Introduction to the NVIDIA DGX A100 System
The NVIDIA DGX™ A100 System is the universal system purpose-built for all AI infrastructure and workloads, from analytics to training to inference. The system is built on eight NVIDIA A100 Tensor Core GPUs.
This document is for users and administrators of the DGX A100 system.
Hardware Overview
This section provides information about the hardware in DGX A100.
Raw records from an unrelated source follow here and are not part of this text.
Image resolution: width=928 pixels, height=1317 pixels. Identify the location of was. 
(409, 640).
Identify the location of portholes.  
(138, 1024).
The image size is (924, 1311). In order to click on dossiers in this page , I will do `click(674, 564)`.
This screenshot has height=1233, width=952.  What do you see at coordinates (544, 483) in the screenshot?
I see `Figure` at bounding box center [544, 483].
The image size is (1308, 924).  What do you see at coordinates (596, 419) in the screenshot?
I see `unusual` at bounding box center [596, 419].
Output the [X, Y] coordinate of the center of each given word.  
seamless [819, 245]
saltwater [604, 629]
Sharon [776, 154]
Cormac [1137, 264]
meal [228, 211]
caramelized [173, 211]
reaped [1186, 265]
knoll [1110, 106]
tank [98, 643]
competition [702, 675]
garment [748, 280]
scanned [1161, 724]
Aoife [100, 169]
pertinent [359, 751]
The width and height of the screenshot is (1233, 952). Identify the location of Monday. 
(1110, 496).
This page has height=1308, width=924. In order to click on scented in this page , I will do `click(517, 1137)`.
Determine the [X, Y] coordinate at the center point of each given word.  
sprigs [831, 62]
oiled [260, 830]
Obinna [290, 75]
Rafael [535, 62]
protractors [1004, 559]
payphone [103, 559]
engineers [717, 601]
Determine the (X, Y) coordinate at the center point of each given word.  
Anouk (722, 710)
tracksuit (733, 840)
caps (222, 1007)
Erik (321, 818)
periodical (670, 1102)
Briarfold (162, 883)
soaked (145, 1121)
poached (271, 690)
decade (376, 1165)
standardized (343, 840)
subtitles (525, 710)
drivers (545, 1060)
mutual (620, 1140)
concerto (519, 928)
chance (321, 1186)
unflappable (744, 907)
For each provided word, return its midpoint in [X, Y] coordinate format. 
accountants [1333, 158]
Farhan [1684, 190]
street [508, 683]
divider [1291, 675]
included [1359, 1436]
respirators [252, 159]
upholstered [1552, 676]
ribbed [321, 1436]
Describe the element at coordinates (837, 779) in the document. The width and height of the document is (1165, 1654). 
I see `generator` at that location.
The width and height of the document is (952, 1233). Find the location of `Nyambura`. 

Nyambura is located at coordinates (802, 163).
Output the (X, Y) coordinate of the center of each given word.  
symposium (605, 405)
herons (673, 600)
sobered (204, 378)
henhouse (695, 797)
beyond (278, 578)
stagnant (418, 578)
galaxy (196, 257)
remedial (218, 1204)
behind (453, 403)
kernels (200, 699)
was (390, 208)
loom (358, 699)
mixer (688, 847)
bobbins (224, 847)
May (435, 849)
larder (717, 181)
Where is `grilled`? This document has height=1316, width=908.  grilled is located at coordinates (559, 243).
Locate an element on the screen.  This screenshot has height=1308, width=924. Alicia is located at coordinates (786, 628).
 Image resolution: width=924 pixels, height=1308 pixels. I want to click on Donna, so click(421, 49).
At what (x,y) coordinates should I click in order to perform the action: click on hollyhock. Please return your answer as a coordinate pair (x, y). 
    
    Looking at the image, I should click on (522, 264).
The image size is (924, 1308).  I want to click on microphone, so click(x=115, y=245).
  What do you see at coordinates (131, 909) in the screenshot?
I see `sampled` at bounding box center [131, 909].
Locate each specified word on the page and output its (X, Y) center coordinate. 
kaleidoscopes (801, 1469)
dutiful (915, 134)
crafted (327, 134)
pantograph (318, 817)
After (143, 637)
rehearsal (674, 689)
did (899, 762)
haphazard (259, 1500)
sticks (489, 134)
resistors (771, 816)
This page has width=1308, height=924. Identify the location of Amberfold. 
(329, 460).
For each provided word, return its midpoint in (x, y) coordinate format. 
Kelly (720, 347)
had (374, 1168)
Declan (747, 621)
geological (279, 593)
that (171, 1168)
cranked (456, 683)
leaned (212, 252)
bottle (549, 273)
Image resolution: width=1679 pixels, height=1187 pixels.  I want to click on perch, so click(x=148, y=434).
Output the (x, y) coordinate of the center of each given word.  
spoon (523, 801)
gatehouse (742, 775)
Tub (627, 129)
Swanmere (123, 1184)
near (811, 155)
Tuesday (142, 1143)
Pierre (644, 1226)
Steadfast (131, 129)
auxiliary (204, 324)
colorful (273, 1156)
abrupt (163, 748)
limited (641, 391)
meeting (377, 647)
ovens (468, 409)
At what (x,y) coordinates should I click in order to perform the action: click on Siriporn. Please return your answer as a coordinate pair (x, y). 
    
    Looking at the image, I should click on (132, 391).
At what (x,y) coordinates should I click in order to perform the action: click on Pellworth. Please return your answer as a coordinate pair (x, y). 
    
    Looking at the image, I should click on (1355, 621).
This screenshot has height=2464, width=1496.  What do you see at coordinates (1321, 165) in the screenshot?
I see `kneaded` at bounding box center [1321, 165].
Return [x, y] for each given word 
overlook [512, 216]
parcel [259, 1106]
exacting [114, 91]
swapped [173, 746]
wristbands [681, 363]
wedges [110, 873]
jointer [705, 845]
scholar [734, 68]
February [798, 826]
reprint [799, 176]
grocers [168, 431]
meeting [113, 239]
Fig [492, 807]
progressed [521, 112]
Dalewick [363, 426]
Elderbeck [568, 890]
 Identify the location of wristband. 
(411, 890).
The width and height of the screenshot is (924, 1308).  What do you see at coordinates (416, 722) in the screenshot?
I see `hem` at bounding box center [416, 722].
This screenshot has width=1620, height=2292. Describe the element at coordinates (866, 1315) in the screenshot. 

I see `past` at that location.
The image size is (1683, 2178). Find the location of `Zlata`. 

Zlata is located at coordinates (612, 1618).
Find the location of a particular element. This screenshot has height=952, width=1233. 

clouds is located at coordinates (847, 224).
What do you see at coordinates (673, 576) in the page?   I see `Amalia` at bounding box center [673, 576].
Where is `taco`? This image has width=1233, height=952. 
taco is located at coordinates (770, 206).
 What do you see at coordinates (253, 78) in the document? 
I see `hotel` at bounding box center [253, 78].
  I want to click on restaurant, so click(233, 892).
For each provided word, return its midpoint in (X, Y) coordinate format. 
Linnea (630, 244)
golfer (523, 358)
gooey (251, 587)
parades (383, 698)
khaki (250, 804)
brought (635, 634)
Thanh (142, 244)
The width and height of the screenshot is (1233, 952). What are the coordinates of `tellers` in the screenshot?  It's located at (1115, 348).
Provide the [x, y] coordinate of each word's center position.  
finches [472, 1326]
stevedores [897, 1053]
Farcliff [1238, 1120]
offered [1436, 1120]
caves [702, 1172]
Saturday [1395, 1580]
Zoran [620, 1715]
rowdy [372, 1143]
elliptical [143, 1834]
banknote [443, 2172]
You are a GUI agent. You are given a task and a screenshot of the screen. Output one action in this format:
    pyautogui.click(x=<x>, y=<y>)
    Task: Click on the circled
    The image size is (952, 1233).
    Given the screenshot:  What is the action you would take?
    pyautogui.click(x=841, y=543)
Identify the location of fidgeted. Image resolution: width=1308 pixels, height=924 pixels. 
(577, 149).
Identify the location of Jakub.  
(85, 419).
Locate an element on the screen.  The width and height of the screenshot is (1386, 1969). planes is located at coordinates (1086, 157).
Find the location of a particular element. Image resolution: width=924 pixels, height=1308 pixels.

DGX A100 Models and Component Descriptions
There are two models of the NVIDIA DGX A100 system: the NVIDIA DGX A100 640GB system and the NVIDIA DGX A100 320GB system.
Model Differentiation
Component |
NVIDIA DGX A100 640GB System |
NVIDIA DGX A100 320GB System |
---|---|---|
GPU |
Qty 8 NVIDIA A100 GPUs Third-generation NVLinks |
Qty 8 NVIDIA A100 GPUs Third-generation NVLinks |
Total GPU Memory |
640 GB |
320 GB |
NVIDIA NVSwitch |
Qty 6 Second generation (2x faster than first generation) |
Qty 6 Second generation (2x faster than first generation) |
Networking |
Up to 10 (Factory ship config) NVIDIA ConnectX-6 or ConnectX-7 InfiniBand/200 Gb/s Ethernet |
Up to 9 (Factory ship config) NVIDIA ConnectX-6 or ConnectX-7 IB/200 Gb/s Ethernet (Optional Add-on: Second dual- port 200 Gb/s Ethernet) |
CPU |
2 AMD Rome, 128 cores total |
2 AMD Rome, 128 cores total |
System Memory |
2 TB (Factory ship config) |
1 TB (Factory ship config) (Optional Add-on: 1 TB to get 2 TB max.) |
Storage |
30 TB (Factory ship config) U.2 NVMe Drives (Optional drive upgrade to 60 TB) |
15 TB (Factory ship config) U.2 NVMe Drives (Optional Add-on: 15 TB to get 30 TB max. Optional drive upgrade to 60 TB) |
Component Description
Component |
Description |
---|---|
GPU |
NVIDIA A100 GPU |
CPU |
2x AMD EPYC 7742 CPU w/64 cores |
NVSwitch |
600 GB/s GPU-to-GPU bandwidth |
Storage (OS) |
1.92 TB NVMe M.2 SSD (ea) in RAID 1 array |
Storage (Data Cache) |
3.84 TB NVMe U.2 SED (ea) in RAID 0 array (Optional 7.68 TB NVMe U.2. SEDs) |
Network (Cluster) card |
NVIDIA ConnectX-6 or ConnectX-7 Single Port InfiniBand (default): Up to 200Gbps Ethernet: 200GbE, 100GbE, 50GbE, 40GbE, 25GbE, and 10GbE Note NVIDIA ConnectX-7 Single-Port network cards support InfiniBand protocol only. |
Network (Storage) card |
NVIDIA ConnectX-6 or ConnectX-7 Dual Port Ethernet (default): 200GbE, 100GbE, 50GbE, 40GbE, 25GbE, and 10GbE InfiniBand: Up to 200Gbps |
System Memory (DIMM) |
1 TB per 16 DIMMs |
BMC (out-of-band system management) |
1 GbE RJ45 interface Supports IPMI, SNMP, KVM, and Web user interface, and Redfish APIs. |
In-band system management |
1 GbE RJ45 interface |
Power Supply |
3 kW |
Mechanical Specifications
Here is some information about mechanical specifications.
Feature |
Description |
---|---|
Form Factor |
6U Rackmount |
Height |
10.4” (264 mm) |
Width |
19” (482.3 mm) max |
Depth |
35.3” (897.1 mm) max |
System Weight |
271.5 lbs (123.16 kg) max |
Power Specifications
The DGX A100 system contains six power supplies with balanced distribution of the power load.
Input |
Specification for Each Power Supply |
|
---|---|---|
200-240 volts AC |
6.5 kW max. |
3000 W @ 200-240 V, 16 A, 50-60 Hz |
Support for N+N Redundancy
The DGX A100 includes six power supply units (PSU) configured for 3+3 redundancy. If three PSUs fail, the system will continue to operate at full power with the remaining three PSUs.
Note
If only two PSUs are working, the GPUs will not be available but the server will still boot. This is to allow you to gather debug or system logs or other data from the cache SSDs.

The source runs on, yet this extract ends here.